**Data section**

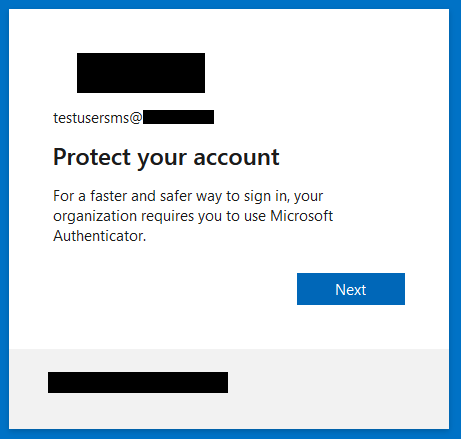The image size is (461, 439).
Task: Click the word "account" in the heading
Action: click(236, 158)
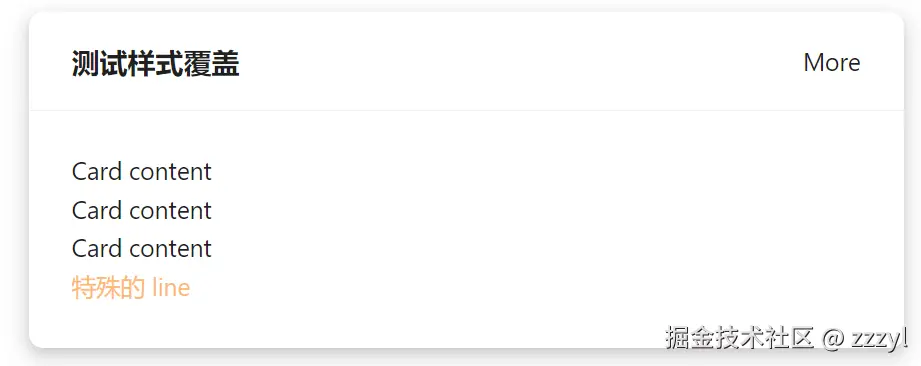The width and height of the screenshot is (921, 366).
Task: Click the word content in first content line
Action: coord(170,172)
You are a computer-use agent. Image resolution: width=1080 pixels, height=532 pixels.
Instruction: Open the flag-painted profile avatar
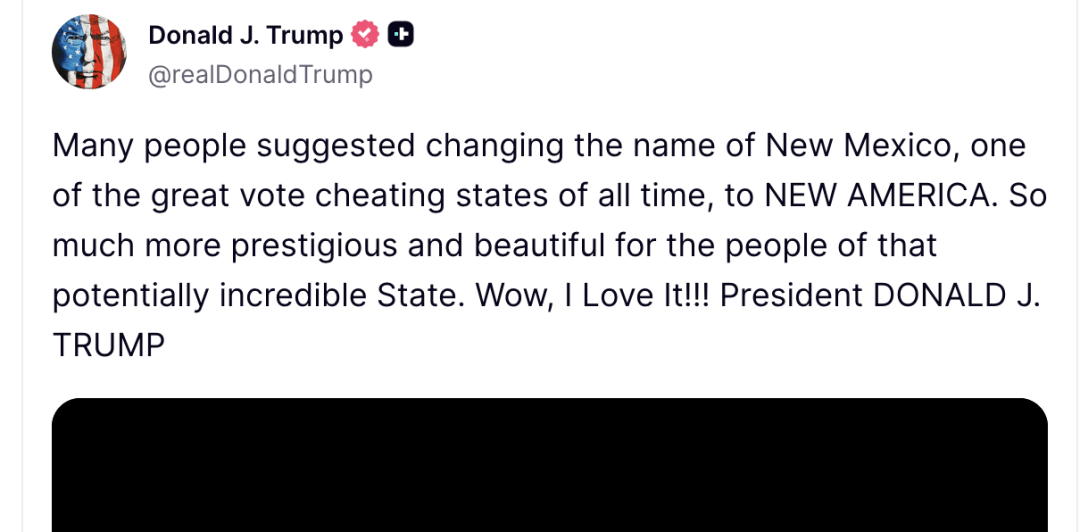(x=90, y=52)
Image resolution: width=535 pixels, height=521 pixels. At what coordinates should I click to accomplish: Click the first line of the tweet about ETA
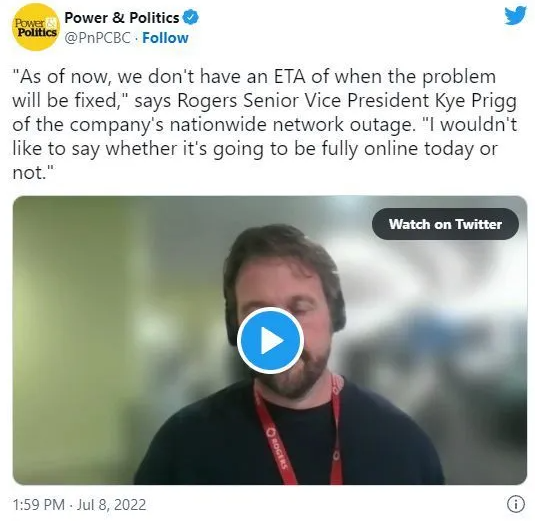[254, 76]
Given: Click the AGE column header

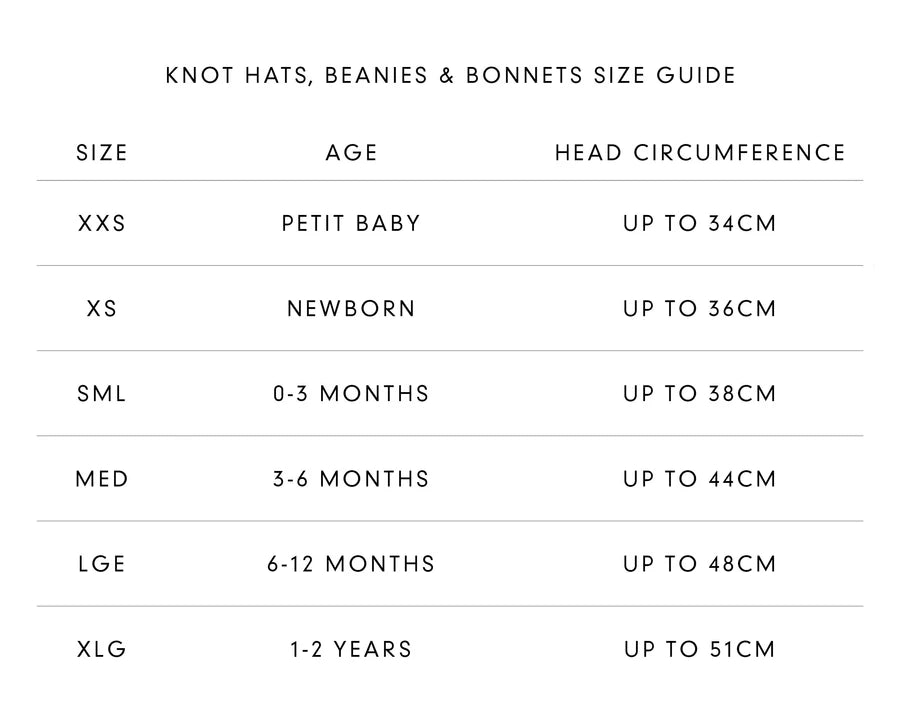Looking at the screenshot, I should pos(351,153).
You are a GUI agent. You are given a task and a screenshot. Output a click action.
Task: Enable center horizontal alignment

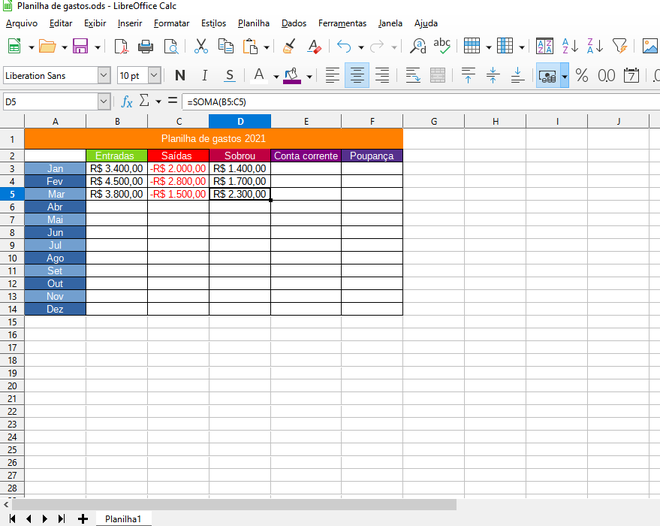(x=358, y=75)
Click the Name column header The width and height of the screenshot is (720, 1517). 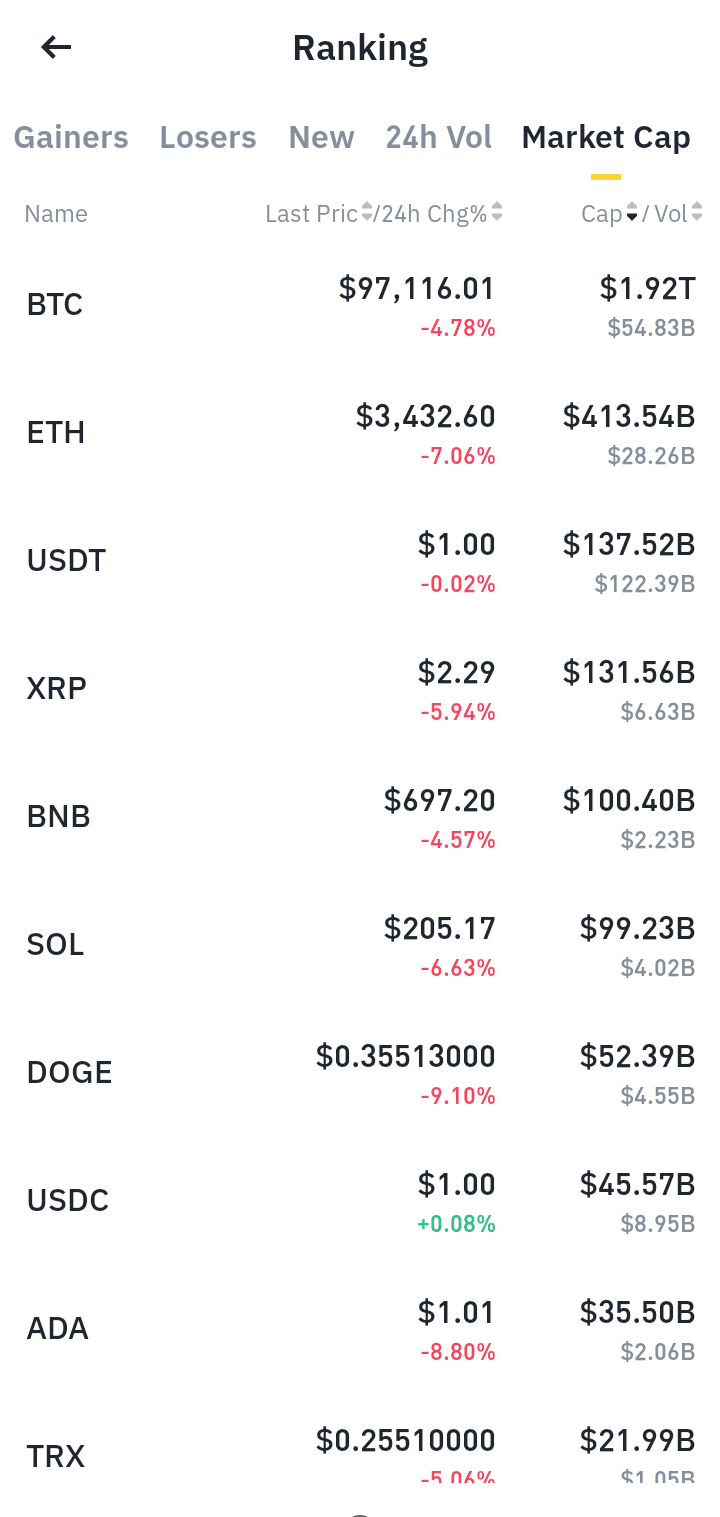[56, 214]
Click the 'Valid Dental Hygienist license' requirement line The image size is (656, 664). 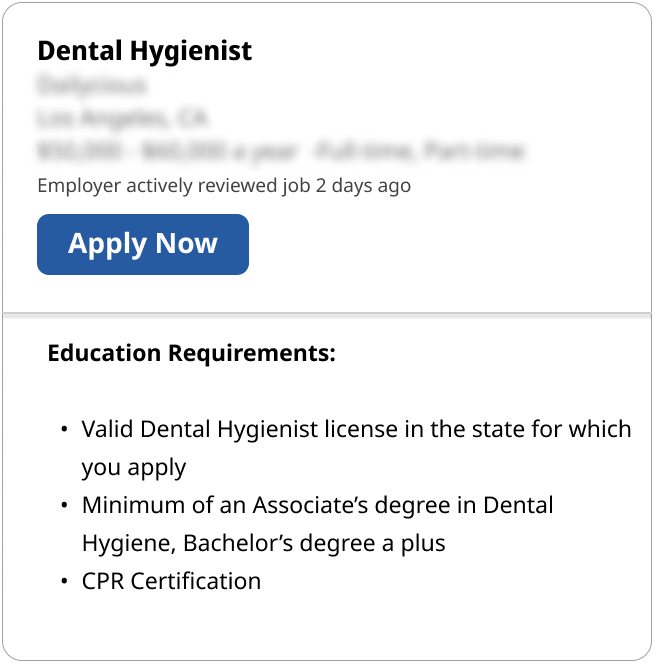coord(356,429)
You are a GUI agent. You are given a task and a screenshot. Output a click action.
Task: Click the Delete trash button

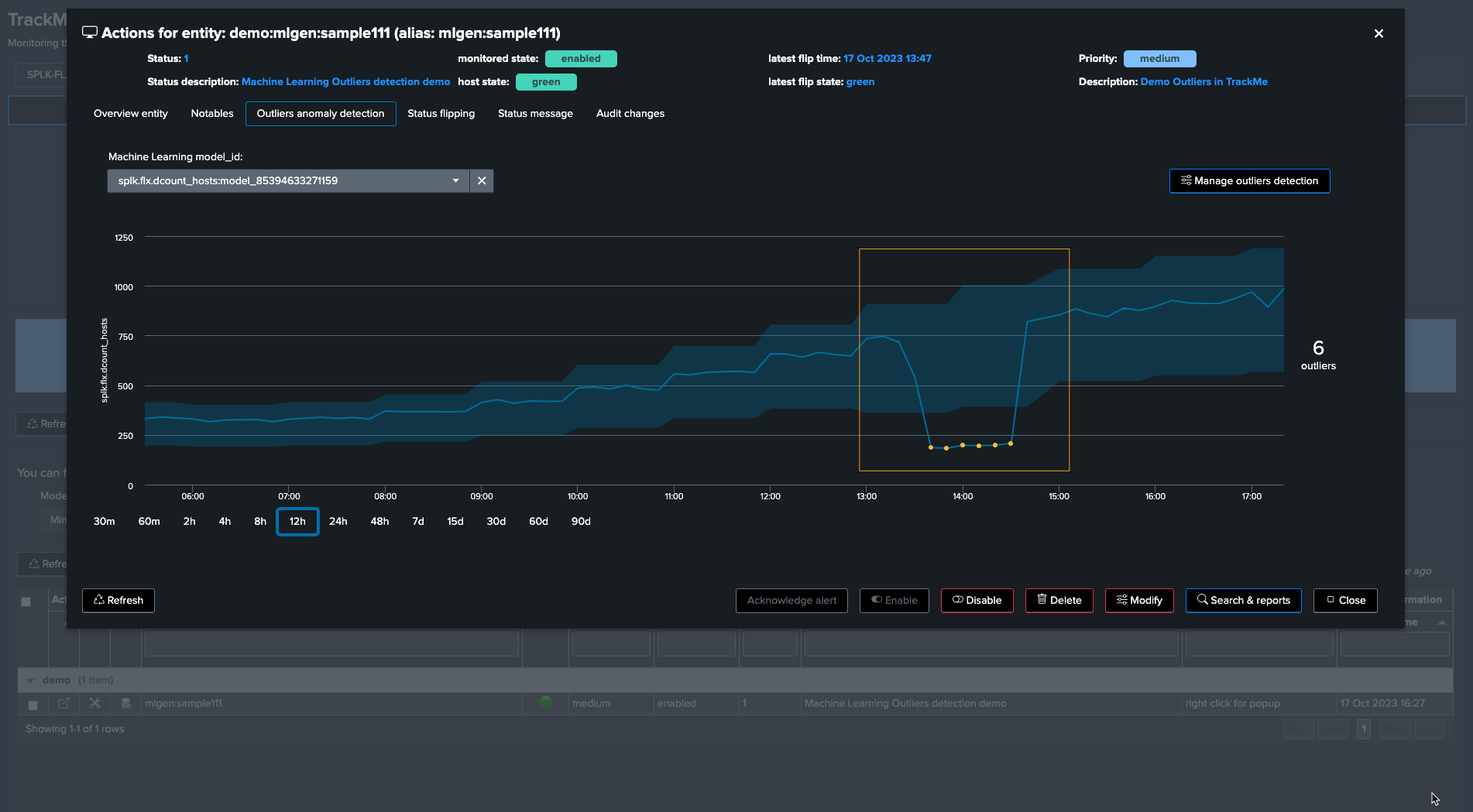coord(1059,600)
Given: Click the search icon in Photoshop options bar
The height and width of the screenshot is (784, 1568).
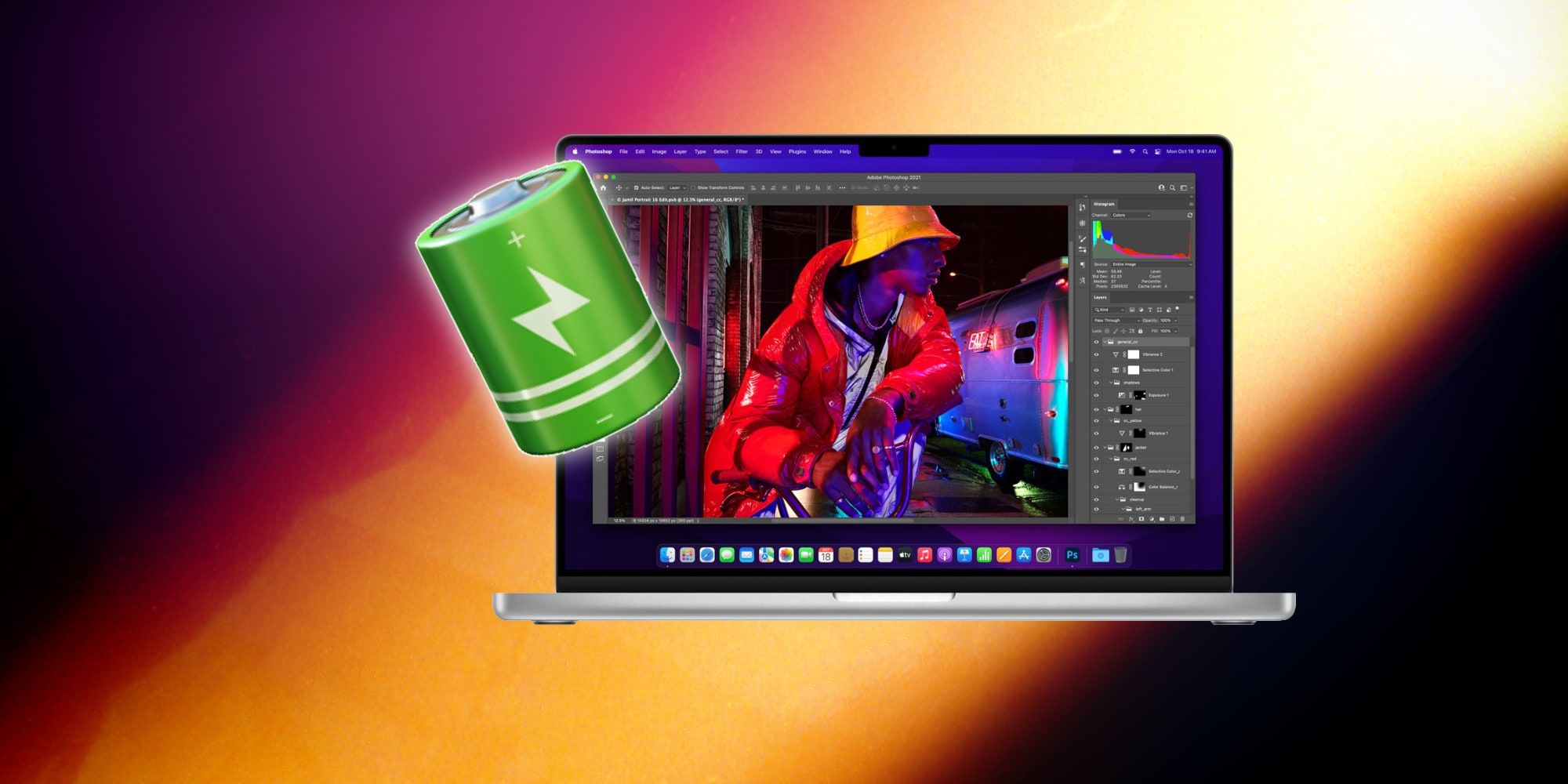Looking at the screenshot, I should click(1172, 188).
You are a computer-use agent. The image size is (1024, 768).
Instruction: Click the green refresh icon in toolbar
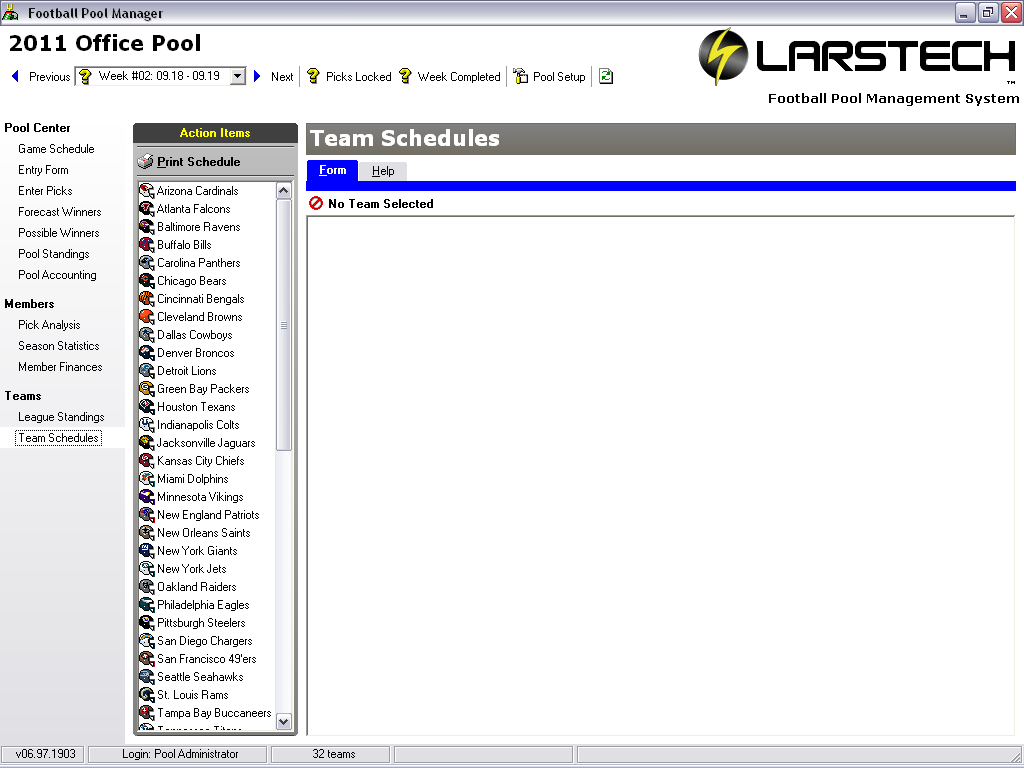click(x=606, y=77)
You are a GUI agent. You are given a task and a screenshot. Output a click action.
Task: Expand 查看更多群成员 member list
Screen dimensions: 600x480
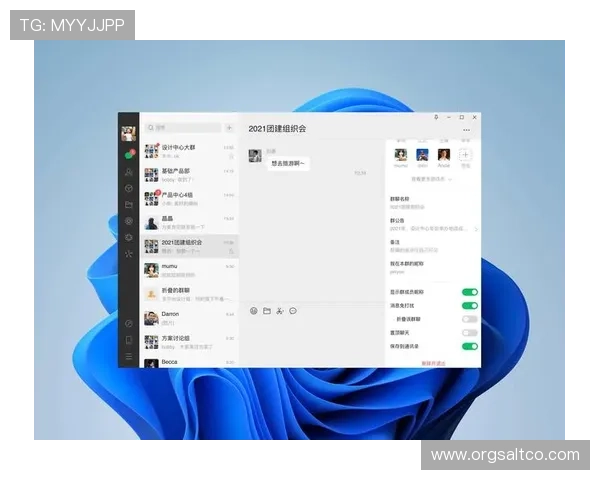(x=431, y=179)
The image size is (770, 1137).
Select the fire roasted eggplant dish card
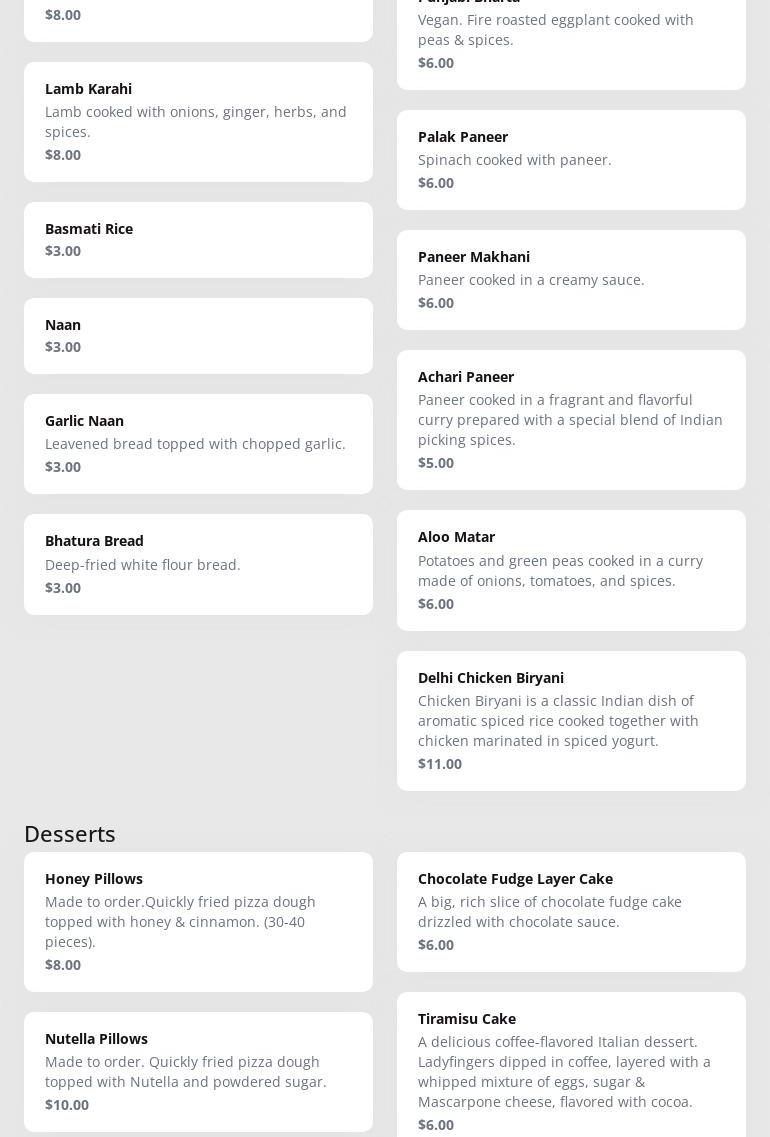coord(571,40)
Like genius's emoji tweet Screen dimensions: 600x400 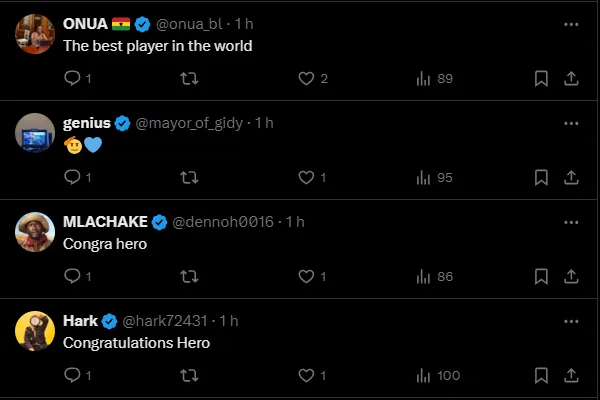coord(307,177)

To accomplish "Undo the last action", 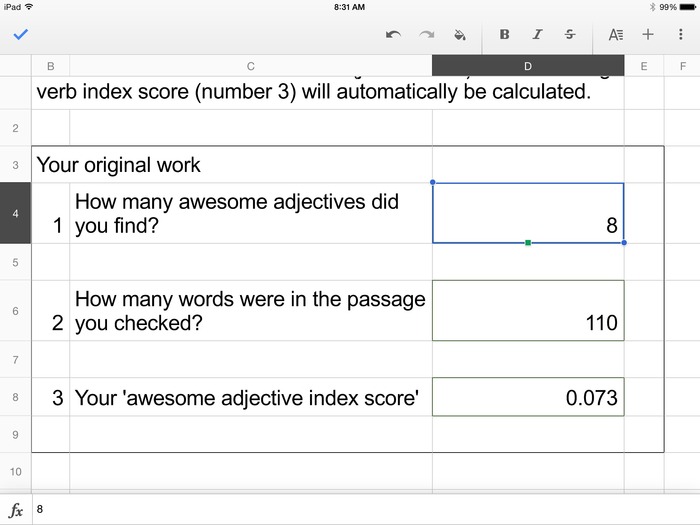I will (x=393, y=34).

**Task**
What lines of the material contain "computer"? Show them.

**Solution for this problem**
You are a computer-use agent. Image resolution: width=1080 pixels, height=532 pixels.
You are a computer-use agent. The image size is (1024, 768).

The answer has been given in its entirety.